[MRG+2] GSoC Final : Dirichlet Gaussian Mixture #7295

tguillemot · 2016-08-30T15:57:09Z

This closes #7377, closes #7115, closes #2473, closes #2454, closes #1764 and closes #1637.

This is the last PR to remove completely the old GMM classes.

Here, you'll find the DirichletGaussianMixture class with the doc, examples and tests.

~~It will be easier to review when #6651 will be merged (and also there will be no conflits).~~

~~I have removed the example plot_gmm_sin.py because it's wasn't showing the properties of DPGMM correctly for me (it modifies the covariance_type through the experiment to obtain better results).~~

Instead of that I prefer introduce a similar exemple as the one I have introduce for the BayesianGaussianMixture.

TomDLT · 2016-08-31T12:31:00Z

doc/modules/mixture.rst


+The examples above compare Gaussian mixtures models with fixed number of
+components, to the Dirichlet Gaussian Mixtures models. **On the left** the  GMM


GMM -> Gaussian mixtures

tguillemot · 2016-08-31T13:56:38Z

@TomDLT Thanks for this first round of review.

ogrisel · 2016-08-31T14:06:26Z

I am in favor of keeping the "sin" example (adapted to use the new class). While I agree that it is a weird and artificial dataset, I also appreciate the facts that:

it's bad to break sacred links on the Holy Web,
it's good to show that models can in practice still be used (and be somewhat useful) even if the data violates the assumptions of the underlying generative model.

tguillemot · 2016-09-01T13:11:21Z

Ok fair enough. So, I've modified the example to plot something that make sense (change only the beta concentration prior and not the covariance_type ).

TomDLT · 2016-09-01T14:40:12Z

doc/modules/mixture.rst

 This class doesn't require the user to choose the number of
 components, and at the expense of extra computational time the user
 only needs to specify a loose upper bound on this number and a
 concentration parameter.

 .. |plot_gmm| image:: ../auto_examples/mixture/images/sphx_glr_plot_gmm_001.png
   :target: ../auto_examples/mixture/plot_gmm.html
-   :scale: 48%
+   :scale: 31%


I guess the rendered page is not as intended.
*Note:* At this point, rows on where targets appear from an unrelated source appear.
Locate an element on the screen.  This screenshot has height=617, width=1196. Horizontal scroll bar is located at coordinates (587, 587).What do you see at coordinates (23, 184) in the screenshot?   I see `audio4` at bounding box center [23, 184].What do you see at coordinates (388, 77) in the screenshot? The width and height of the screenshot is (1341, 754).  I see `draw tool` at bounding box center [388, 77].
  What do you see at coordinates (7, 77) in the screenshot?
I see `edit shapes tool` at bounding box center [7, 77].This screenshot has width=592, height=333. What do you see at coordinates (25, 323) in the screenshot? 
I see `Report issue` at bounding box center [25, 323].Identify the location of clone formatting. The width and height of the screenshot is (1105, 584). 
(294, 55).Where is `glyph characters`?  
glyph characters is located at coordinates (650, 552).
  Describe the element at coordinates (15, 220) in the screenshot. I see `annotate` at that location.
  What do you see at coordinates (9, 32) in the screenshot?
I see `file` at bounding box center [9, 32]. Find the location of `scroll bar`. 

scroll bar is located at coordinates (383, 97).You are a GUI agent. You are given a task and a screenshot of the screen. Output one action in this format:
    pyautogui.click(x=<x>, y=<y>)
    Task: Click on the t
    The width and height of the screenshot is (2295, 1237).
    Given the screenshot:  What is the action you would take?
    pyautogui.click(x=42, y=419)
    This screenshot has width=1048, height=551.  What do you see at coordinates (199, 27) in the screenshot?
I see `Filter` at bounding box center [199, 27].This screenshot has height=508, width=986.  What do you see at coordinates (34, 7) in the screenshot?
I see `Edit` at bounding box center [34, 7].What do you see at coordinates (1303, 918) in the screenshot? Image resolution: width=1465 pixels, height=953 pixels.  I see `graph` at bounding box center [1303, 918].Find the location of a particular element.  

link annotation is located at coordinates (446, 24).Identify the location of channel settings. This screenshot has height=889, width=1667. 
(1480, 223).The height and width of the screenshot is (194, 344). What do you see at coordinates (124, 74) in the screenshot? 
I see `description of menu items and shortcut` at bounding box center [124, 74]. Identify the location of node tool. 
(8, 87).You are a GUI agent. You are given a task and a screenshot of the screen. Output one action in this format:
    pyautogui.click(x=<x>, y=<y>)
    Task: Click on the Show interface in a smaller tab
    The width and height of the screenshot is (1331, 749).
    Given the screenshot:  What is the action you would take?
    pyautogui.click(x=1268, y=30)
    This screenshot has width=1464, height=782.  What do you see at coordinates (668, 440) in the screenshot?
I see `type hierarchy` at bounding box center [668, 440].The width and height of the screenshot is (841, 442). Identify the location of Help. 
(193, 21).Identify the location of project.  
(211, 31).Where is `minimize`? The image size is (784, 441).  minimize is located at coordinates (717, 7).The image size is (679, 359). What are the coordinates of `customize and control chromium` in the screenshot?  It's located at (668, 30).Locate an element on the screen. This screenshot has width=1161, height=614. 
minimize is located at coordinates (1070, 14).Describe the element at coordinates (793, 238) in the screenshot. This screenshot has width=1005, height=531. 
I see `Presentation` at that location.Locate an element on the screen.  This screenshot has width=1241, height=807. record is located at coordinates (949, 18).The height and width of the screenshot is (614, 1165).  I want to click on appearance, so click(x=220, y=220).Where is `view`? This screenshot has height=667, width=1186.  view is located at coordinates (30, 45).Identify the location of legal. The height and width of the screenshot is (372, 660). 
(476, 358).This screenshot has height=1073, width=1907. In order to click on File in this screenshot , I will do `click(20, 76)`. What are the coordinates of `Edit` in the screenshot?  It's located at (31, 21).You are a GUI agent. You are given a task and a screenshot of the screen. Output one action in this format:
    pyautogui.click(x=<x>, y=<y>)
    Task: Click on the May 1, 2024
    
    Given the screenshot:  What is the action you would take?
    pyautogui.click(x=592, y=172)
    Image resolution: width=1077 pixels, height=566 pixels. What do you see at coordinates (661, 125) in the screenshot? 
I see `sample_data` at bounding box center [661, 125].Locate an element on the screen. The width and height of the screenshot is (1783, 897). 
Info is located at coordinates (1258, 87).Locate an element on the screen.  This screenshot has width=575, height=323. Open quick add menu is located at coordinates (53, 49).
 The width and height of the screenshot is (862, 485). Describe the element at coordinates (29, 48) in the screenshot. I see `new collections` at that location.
I was wondering what will be the result and it's ugly :).
I'll change that.

TomDLT · 2016-09-01T14:41:51Z

This seems pretty clean to me

tguillemot · 2016-09-02T09:31:25Z

This is the new doc.

@agramfort @ogrisel Do you think we can merge that for 0.18 ???

raghavrv · 2016-09-02T09:40:41Z

doc/modules/mixture.rst

+The BIC criterion can be used to select the number of components in a Gaussian
+Mixture in an efficient way. In theory, it recovers the true number of
+components only in the asymptotic regime (i.e. if much data is available). Note
+that using a :ref:`DirichletGaussianMixture <dpgmm>` avoids the specification of


Since this is not a class ref, could we have this as Dirichlet Gaussian Mixture?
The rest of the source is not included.